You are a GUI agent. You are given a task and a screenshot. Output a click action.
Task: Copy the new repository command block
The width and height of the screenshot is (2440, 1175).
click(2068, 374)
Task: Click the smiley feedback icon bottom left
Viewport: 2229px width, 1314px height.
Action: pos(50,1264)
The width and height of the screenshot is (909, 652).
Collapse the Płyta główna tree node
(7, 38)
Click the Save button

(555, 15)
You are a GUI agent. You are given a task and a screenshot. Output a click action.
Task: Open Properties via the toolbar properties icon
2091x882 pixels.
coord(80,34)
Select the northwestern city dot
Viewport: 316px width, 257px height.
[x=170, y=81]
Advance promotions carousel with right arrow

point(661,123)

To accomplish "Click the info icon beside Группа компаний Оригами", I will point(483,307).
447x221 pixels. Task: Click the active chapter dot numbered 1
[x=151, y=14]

+ + + + + + +

## Exercise prompt
Show every line of the records above that contains the word "width", copied in full.

## Result
The width and height of the screenshot is (2440, 1175).
Viewport: 2229px width, 1314px height.
The width and height of the screenshot is (909, 652).
Viewport: 316px width, 257px height.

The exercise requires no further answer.